Thanks in advance for any help you can provide, I tried to google some fix up and I always came up with "switch to fixed" or "check cables connection" solution, not really helpful/relevant.

On a side note I want to thank everyone on this forum, I have had several technical issues of various nature in the past, and I have always got a helpful reply. AdBlock whitelist says it all


----------



## SkyStormKuja (Apr 6, 2012)

*Re: Switchable graphics problem too long for this title*

Perhaps you should make sure the driver is completely removed before reinstalling. It really does seem like a corrupted driver that's causing that problem. 

Try this : 
- Download Driver Sweeper. Don't run it yet
- Boot into Safe Mode
- Uninstall the old driver via *Control Panel->Programs and Features*
- Run *Driver Sweeper*, and make sure the ATI driver is completely removed
- Reboot
- Install the newest driver from AMD Graphics Driver Download
- Reboot again when prompted, and see if it fixes your problem.


----------



## Tomiz (Feb 7, 2012)

*Re: Switchable graphics problem too long for this title*



SkyStormKuja said:


> Perhaps you should make sure the driver is completely removed before reinstalling. It really does seem like a corrupted driver that's causing that problem.
> 
> Try this :
> - Download Driver Sweeper. Don't run it yet
> ...


OK, I have downloaded the Driver Sweeper, booted in Safe Mode, and found out that I can't use the Program Remove service in safe mode. Thus, I booted again to normal windows, removed the driver, booted to safe mode and ran the Driver Sweeper. I checked for any remaining files of the driver and didn't find any.

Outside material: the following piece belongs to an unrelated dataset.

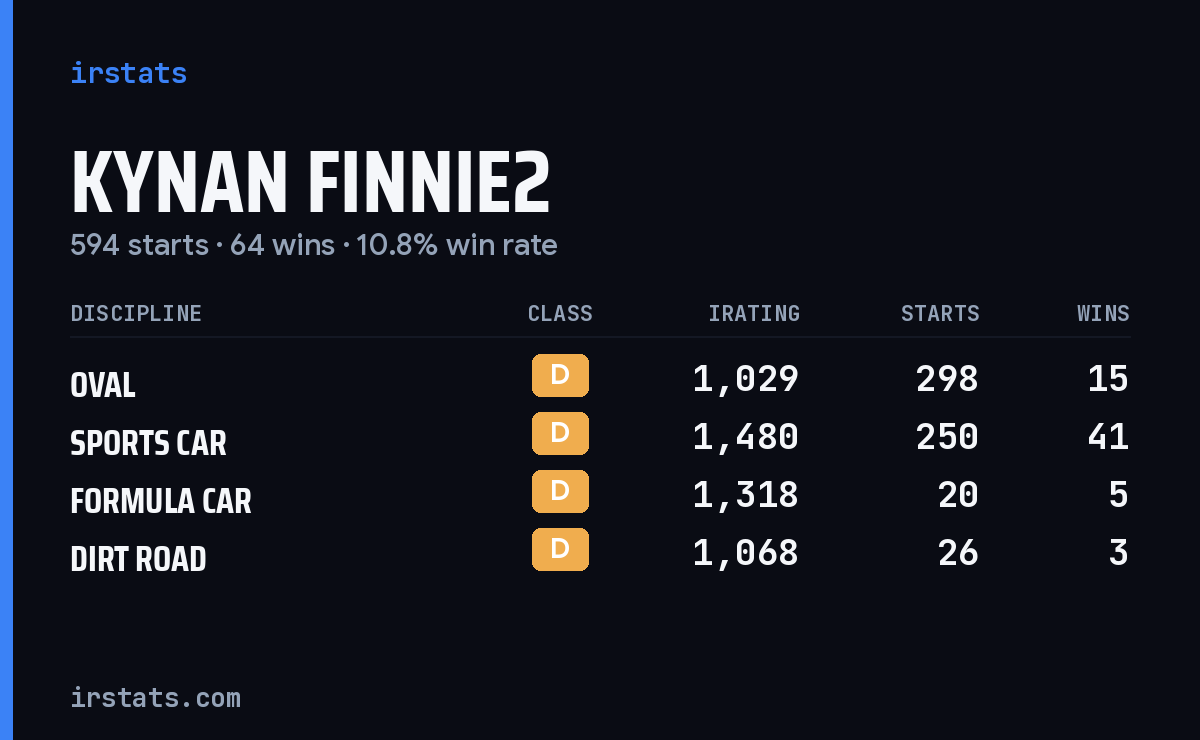Click the Sports Car wins value 41
This screenshot has height=740, width=1200.
[1108, 437]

Then, I rebooted again, installed a Driver from my Notebooks Manufacturers website (the one You have provided tells me it's not compatible and that I should use a driver from HP instead), rebooted, but unfortunatelly, no change.

I tried the whole process second time, removing ANY and ALL AMD/ATI software I found, still no change. :nonono:

Thanks for all the help, I hope we can figure this out somehow. :banghead:


----------



## SkyStormKuja (Apr 6, 2012)

*Re: Switchable graphics problem too long for this title*

Hmmm. Sorry about the wrong link, I should've referred you to HP instead.

I assume you are using an external monitor? I can't find your exact model with a quick search here at work, but the resolution sounds too high for a laptop screen (I can be wrong)


----------



## Tomiz (Feb 7, 2012)

*Re: Switchable graphics problem too long for this title*



SkyStormKuja said:


> Hmmm. Sorry about the wrong link, I should've referred you to HP instead.
> 
> I assume you are using an external monitor? I can't find your exact model with a quick search here at work, but the resolution sounds too high for a laptop screen (I can be wrong)


No, I use a laptop screen. Here is link to HP site with the notebook exact specifications: HP Pavilion dv7-6b90ec Entertainment Notebook PC Product Specifications HP Pavilion dv7-6b90ec Entertainment Notebook PC - HP Customer Care (United States - English)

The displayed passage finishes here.